There has been concern that hospitals may put resources and effort into preventing readmissions only to see their discharged patients dying, and that hospitals with more liberal readmission practices might be preventing death.
Researchers failed to find any evidence of a relationship for heart attack or pneumonia, and for heart failure, "only a modest and not throughout the entire range of performance" relationship was identified, Krumholz and colleagues wrote.
If anyone thought CMS or its readmissions policy consultants were going to come out and say, 'hey, we didn't carefully think these policies through the first time and we were wrong,' there's a bridge I know that's for sale.
Finally, the Robert Wood Johnson Foundation had a special webinar this week on preventing readmissions.
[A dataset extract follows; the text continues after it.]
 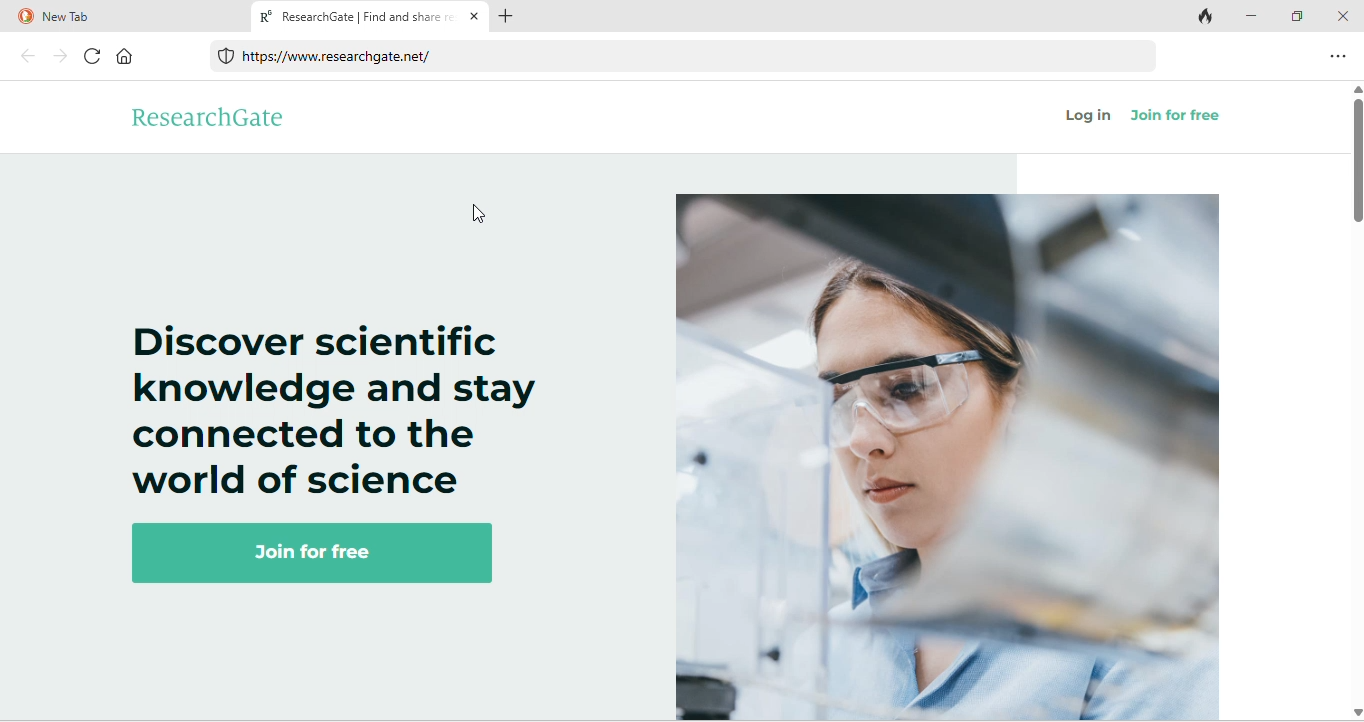 I want to click on image, so click(x=947, y=457).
It featured top experts in policy including Jonathan Blum of CMS; Eric Coleman, MD, who designed the Coleman model of care transitions, Mary Naylor of the University of Pennsylvania School of Nursing, and Risa Lavizzo-Mourey, MD, RWJF's President and CEO.
The audience heard numerous stories of interventions as part of RWJF's Care About Your Care campaign.
The urgency around reducing readmissions is real, and the reason is dollars.
For the fiscal year that began Oct. 1, 2012, when the readmission penalty can not exceed 1% of a hospital's base DRG, CMS estimated it expects to ding hospitals about .3% or about $280 million. Starting this Oct. 1, if my math is correct, that amount would double, and by Oct. 1, 2014, when the full 3% penalty kicks in, the penalty might be $840 million.
As the saying goes: A few hundred million here and a few hundred million there—it starts to add up. Now we're talking real money.